Danos believes the market is still on the upside, thanks to locals and foreigners with cash in their pockets.

“This source of the buyer will soon dry out, leaving the industry in search of buyers, while we have seen new local buyers being more hesitant to draw up a loan agreement with a bank.

“We also see a turn to smaller apartments and houses, which is helping the sector remain sustainable through this rough patch,” said Averkiou.

The Danos consultant noted that banks are trying to be helpful, processing the loans as fast as they can, and in the case of credible borrowers, a better interest rate could be on the table.

She argued that authorities should intervene to introduce measures to help unblock the sector.

Negative effects

Averkiou said the one thing authorities should be doing is to find ways to balance out the negative effect of interest rates on households.

“Interest rates and the cost of living have gone up, while salaries have not budged in years.

“The government and the new Finance Minister should be looking into this, finding ways to support new home buyers”.

She proposed the government consider a one-off grant to help families buy their first home.

“This could be combined with projects to breathe new life into city centres, like downtown Nicosia, the suburbs, or even rural areas”.

Although the developments are worrisome for the real estate sector, economists don’t feel this could create another wave of non-performing loans.

Ioannis Tirkides, Chief Economist at the Bank of Cyprus, argued that the financial data differ from what they were in 2013 when the banking crisis broke out.

He said housing affordability is a function of the change in income, housing prices, and interest rates, which determine the cost of servicing debts.

“With interest rates higher and real incomes fading because of inflation, affordability is dropping.

“As a result, demand for borrowing will be affected adversely.

“But this doesn’t mean that non-performing loans will start to rise to any worrisome extent either in the household or the business sectors,” said Tirkides.

He argues several factors make the current credit situation much more manageable than in previous years and certainly more than the bubble years before the crisis erupted.

“The economy is much larger than ten years ago; loans from residents are much less in absolute terms and in relation to GDP, which is true for businesses and households.

“More importantly, particularly for the business sector, the cost of servicing their debts is significantly less than ever before; employment levels will remain high even with a weakening economy”.

He added that the income level in the economy today is 40% higher than it was ten years ago, while loans by residents are less than half in absolute terms and less than one-third as a ratio to GDP.

“Residents’ loans to GDP were 80% at the end of December 2022 compared with 270% at the end of December 2012.”

The economist said that despite the slowing economy, employment levels are expected to remain relatively high, starting from a position of labour shortages in many areas, supporting payment ability.

“Some increases in non-performing loans can be expected, but I wouldn’t expect this to be a serious problem in conditions of an economic slowdown as we expect, even in a modest recession which is not anticipated.”
---
### Request 1
Answer these questions about the passage on Cyprus housing:
(a) What did Averkiou propose the government consider to help families?
(b) What position does Ioannis Tirkides hold?
(c) What was the ratio of residents' loans to GDP at the end of December 2022?
### Request 2
List every percentage figure that appears in the passage on Cyprus housing.
### Request 3
Please copy out the passage on Cyprus housing starting with "Although the developments" and going on through "affordability is dropping.".

(Entries taken from a collection)
---
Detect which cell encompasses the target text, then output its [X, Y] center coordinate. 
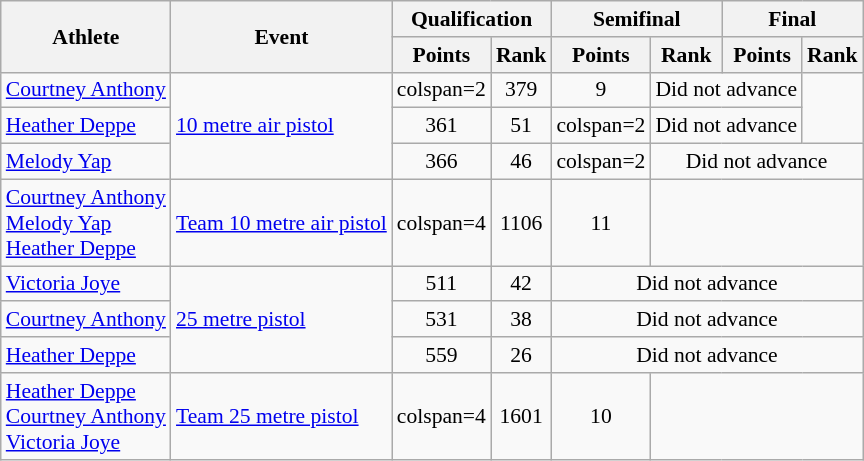
51 [522, 126]
42 [522, 284]
Semifinal [636, 19]
531 [442, 320]
Team 25 metre pistol [282, 416]
26 [522, 355]
361 [442, 126]
9 [600, 90]
379 [522, 90]
Event [282, 36]
511 [442, 284]
366 [442, 162]
Athlete [86, 36]
1601 [522, 416]
Team 10 metre air pistol [282, 222]
25 metre pistol [282, 320]
Melody Yap [86, 162]
1106 [522, 222]
Final [792, 19]
11 [600, 222]
Courtney Anthony Melody Yap Heather Deppe [86, 222]
559 [442, 355]
10 [600, 416]
Heather Deppe Courtney Anthony Victoria Joye [86, 416]
Qualification [472, 19]
38 [522, 320]
46 [522, 162]
10 metre air pistol [282, 126]
Victoria Joye [86, 284]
---
### Task response 1
(a) A one-off grant to help families buy their first home.
(b) Chief Economist at the Bank of Cyprus.
(c) 80%.

### Task response 2
40%, 80%, 270%

### Task response 3
Although the developments are worrisome for the real estate sector, economists don’t feel this could create another wave of non-performing loans.

Ioannis Tirkides, Chief Economist at the Bank of Cyprus, argued that the financial data differ from what they were in 2013 when the banking crisis broke out.

He said housing affordability is a function of the change in income, housing prices, and interest rates, which determine the cost of servicing debts.

“With interest rates higher and real incomes fading because of inflation, affordability is dropping.